CDLUC3 / ezid

CDLUC3 ezid
MIT License
11 stars 4 forks source link

Fix Object type (resource type) search in OpenSearch #633

Open sfisher opened 1 month ago

sfisher commented 1 month ago

OpenSearch UI doesn't search for "object type" correctly.

It's hard to determine with our subset of data since a lot of things don't have it, but you can add items manually after looking at the development (running off the database).

Add items you know should show up in opensearch like:

python manage.py shell

import impl.open_search_doc as open_search_doc
from ezidapp.models.identifier import Identifier
open_s = open_search_doc.OpenSearchDoc(identifier=Identifier.objects.get(identifier='ark:/28722/k2kh0pq17'))
my_dict = open_s.dict_for_identifier()
open_s.index_document()

Some IDs that should have resource types are these:

ark:/38305/f100003k
ark:/38305/f1028phz
ark:/38305/f10c4sqg
ark:/38305/f10p0x8w
ark:/38305/f11834m5

I see resource.type as something like "image" but I think the search may need 'searchable_resource_type` which appears in the search table.

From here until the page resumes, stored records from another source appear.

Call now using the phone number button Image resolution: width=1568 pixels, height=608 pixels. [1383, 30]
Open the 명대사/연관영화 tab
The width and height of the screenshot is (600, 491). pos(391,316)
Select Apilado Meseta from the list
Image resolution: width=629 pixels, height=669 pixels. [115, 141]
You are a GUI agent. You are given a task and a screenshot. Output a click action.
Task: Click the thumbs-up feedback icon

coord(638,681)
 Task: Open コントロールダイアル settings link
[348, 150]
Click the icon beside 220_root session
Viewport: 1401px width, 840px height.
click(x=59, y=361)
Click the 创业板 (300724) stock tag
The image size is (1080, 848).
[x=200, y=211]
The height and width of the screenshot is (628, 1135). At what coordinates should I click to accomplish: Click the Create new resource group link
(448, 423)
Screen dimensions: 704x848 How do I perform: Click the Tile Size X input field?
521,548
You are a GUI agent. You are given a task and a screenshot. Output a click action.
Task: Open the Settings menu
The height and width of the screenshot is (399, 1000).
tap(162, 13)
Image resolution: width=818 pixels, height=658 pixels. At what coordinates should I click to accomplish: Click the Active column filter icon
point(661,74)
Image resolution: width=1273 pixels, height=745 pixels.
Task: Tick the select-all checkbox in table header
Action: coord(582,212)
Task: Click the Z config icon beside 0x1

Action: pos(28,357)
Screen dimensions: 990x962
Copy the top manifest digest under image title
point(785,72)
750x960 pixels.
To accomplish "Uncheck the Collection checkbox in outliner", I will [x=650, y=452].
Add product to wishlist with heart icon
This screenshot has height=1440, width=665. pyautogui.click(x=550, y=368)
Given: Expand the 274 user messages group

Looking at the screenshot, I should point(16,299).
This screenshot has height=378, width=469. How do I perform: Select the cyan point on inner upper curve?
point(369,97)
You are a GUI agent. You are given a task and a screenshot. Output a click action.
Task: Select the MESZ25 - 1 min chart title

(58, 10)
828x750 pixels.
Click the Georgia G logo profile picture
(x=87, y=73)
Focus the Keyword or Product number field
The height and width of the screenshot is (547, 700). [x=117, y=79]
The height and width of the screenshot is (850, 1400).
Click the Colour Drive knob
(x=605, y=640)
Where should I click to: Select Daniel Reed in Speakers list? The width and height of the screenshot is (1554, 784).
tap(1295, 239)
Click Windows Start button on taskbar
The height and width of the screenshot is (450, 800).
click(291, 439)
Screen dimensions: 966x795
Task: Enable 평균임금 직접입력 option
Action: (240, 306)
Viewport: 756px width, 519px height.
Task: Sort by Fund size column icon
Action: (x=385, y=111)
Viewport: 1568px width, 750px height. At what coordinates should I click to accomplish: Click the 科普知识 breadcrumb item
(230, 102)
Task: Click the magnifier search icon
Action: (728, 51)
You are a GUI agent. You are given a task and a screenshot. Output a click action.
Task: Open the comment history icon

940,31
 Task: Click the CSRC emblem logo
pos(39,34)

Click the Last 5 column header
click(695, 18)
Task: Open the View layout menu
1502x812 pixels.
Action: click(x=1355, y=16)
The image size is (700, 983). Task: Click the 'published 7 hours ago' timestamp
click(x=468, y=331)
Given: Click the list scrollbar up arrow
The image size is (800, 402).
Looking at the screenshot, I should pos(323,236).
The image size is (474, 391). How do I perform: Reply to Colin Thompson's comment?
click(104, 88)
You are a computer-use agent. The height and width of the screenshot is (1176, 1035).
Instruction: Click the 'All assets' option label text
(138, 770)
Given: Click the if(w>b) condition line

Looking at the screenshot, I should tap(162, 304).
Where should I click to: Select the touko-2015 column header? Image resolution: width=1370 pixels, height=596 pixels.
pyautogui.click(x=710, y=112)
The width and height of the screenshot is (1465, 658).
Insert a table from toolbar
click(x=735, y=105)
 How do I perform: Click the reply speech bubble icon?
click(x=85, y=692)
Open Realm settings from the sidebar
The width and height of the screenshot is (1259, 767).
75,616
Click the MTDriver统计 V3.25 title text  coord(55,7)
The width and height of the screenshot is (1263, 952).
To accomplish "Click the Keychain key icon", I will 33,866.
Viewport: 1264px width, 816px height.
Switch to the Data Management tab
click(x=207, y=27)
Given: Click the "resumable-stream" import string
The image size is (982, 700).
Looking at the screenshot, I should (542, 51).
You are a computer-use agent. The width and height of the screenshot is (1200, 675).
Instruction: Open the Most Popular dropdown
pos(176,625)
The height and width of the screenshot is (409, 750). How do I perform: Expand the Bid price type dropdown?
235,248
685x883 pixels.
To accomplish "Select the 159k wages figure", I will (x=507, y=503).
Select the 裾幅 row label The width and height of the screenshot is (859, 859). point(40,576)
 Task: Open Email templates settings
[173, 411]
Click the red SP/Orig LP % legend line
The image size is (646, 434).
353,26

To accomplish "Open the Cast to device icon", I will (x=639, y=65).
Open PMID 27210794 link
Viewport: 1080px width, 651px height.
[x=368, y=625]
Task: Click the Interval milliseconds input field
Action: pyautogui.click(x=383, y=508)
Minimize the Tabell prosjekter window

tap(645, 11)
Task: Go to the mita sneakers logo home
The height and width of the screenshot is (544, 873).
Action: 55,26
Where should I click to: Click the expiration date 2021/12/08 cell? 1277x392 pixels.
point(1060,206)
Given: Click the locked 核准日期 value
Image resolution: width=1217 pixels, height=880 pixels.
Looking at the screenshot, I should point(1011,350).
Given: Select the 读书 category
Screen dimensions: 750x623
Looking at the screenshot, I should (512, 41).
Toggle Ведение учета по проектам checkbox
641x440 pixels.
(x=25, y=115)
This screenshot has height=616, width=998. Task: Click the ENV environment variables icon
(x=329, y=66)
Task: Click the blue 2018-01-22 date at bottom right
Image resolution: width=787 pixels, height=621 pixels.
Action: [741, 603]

sfisher commented 1 month ago

Jing and I looked into the code and it's confirmed that I need to add searchable_resource_type which is some character code which I believe can be derived from the identifier and kernel metadata (metadata) which is a parsed field from json and may be datacite.xml in json or something else. There are methods to handle it all in there somewhere.